A 90-year-old Sheffield World War II hero was the guest of honour as memorial was unveiled to a comrade he fought alongside who was dubbed ‘the man they couldn’t kill’.
Charlie Hill, from Gleadless, is the last surviving member of the Green Howards battalion which included Stanley Hollis, the only soldier to win the Victoria Cross on D-Day.
A campaign by the Stanley E. Hollis VC Memorial Fund to have a statute in his honour erected in his home town of Middlesbrough raised £150,000.
The finished tribute was officially unveiled at a special ceremony last week - with Mr Hill as one of the guests of honour.
Hollis was 31 and a sergeant major when he took part in the D-Day landings, capturing several gun positions, taking dozens of prisoners and rescuing two colleagues.
His citation said: “Wherever the fighting was heaviest, he appeared, displaying the utmost gallantry.
“It was largely through his heroism and resource that the company’s objectives were gained and casualties were not heavier. He saved the lives of many of his men.”
Prior to D-Day, he had played a part in several key actions in the war, including the Dunkirk evacuation, the North Africa campaign and the invasion of Sicily.
The former steelworker and lorry driver was wounded so many times in action he became known as ‘the man they couldn’t kill’.
After working as a publican in the post-war years, he eventually passed away in 1972.

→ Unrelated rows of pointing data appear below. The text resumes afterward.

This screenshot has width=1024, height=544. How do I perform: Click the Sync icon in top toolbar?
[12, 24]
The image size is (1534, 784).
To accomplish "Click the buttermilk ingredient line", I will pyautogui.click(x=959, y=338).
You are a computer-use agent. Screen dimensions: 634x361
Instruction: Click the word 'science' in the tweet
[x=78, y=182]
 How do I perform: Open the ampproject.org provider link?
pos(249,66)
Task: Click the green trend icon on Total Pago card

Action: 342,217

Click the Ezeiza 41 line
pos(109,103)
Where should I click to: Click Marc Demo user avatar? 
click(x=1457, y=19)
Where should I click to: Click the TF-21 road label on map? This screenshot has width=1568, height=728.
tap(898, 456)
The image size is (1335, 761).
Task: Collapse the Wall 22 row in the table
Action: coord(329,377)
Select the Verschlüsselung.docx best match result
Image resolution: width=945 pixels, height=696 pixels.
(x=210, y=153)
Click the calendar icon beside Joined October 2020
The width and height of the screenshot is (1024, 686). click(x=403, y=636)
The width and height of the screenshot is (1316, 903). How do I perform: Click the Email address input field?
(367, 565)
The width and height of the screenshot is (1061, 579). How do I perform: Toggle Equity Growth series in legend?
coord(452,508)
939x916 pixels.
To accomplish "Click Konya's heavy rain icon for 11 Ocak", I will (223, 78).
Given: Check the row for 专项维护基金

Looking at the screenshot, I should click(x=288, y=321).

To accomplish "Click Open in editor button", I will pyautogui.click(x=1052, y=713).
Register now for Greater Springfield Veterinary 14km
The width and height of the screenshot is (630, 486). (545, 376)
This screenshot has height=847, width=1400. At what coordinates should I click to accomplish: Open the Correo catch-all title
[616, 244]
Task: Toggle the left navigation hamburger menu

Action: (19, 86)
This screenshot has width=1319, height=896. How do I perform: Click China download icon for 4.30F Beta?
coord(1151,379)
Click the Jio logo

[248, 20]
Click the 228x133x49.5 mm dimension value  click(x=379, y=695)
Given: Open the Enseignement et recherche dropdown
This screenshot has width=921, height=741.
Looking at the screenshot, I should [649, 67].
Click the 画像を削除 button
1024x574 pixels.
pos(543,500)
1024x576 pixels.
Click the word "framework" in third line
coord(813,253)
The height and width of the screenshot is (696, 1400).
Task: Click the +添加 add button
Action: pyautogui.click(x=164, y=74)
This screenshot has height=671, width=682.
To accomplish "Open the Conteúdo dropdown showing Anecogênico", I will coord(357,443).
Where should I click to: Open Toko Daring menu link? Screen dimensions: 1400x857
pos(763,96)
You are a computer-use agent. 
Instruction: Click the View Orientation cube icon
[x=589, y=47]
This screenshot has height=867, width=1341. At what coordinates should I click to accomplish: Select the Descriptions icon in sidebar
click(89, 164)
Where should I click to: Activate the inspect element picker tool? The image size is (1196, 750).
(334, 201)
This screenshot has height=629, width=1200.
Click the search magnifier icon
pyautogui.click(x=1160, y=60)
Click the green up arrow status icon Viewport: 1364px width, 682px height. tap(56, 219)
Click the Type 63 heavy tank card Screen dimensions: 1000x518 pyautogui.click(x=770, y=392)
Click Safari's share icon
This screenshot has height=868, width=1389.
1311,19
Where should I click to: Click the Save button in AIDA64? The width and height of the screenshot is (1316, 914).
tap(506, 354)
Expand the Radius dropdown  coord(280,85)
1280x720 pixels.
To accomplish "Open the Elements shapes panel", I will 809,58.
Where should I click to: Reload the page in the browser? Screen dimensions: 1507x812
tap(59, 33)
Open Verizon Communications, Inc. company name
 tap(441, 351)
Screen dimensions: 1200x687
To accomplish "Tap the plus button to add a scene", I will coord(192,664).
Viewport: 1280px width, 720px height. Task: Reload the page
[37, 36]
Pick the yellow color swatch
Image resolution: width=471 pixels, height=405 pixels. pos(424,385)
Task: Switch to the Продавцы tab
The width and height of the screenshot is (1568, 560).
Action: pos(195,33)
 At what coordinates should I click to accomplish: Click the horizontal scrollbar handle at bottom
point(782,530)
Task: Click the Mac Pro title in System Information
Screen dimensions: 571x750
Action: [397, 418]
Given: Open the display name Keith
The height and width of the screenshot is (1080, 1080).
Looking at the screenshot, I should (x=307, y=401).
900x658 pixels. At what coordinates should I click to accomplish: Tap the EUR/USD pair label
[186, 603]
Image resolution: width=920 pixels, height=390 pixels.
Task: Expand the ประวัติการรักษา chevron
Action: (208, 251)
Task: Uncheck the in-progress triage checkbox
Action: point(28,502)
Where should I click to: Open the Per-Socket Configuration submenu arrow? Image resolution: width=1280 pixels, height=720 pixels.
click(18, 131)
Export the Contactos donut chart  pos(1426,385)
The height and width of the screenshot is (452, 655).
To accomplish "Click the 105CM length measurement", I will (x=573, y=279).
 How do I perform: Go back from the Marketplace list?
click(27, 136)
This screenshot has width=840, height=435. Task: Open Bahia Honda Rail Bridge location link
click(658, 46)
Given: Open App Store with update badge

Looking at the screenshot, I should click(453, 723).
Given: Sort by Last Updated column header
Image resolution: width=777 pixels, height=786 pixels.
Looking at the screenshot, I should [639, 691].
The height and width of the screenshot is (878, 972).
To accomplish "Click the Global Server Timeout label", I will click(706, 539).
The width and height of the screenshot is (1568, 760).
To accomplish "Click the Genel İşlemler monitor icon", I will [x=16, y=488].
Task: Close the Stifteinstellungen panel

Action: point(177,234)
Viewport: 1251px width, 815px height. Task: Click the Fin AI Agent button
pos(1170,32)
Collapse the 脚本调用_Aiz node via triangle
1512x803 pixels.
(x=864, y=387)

The statue in his memory was unveiled by Vice Lord Lieutenant of North Yorkshire Major Peter Scrope, while members of Mr Hollis’ family were joined by representatives of The Yorkshire Regiment.
The sculpture was designed and created by Brian Alabaster from Suffolk.
Also present at the ceremony were guests from the French village of Crepon that the Green Howards fought in during their D-Day advance.
Mr Hill was just 19 years old when he took part in the D-Day landings on June 6, 1944.
Now 90-years-old and a great-grandfather, Mr Hill said it had been a pleasure to take part in the ceremony, which brought back memories of the D-Day landings and the heroism of Mr Hollis.
He said: “He was a fantastic bloke. I joined when they came back from Sicily to make up the numbers ready for the D-Day landings.
“The lads all told me how brave he was and how they looked up to him.
“He was a very brave man.”
He said both Mr Hollis and himself had a fortunate escape during their advance when a grenade was thrown at them.
“A German threw a grenade and it hit me in the chest and Stanley Hollis was at the side of me. But luckily it never went off.”
Mr Hill said despite being sergeant major, Mr Hollis had been a generous leader who played cards with his men before their set off for D-Day.
“He used to come round the trenches and ask if you were alright for cigarettes and if not, he would throw you a tin of 50,” he said.
He said he was pleased to have had the opportunity to speak to Mr Hollis’ family about his memories of him after not seeing him after the sergeant major was injured in action in September 1944 and evacuated back to England.
Mr Hill said he will never forget his experiences of D-Day alongside Mr Hollis and their other comrades.
“I first thought I were playing Cowboys and Indians. But I grew up after one day - we all did.”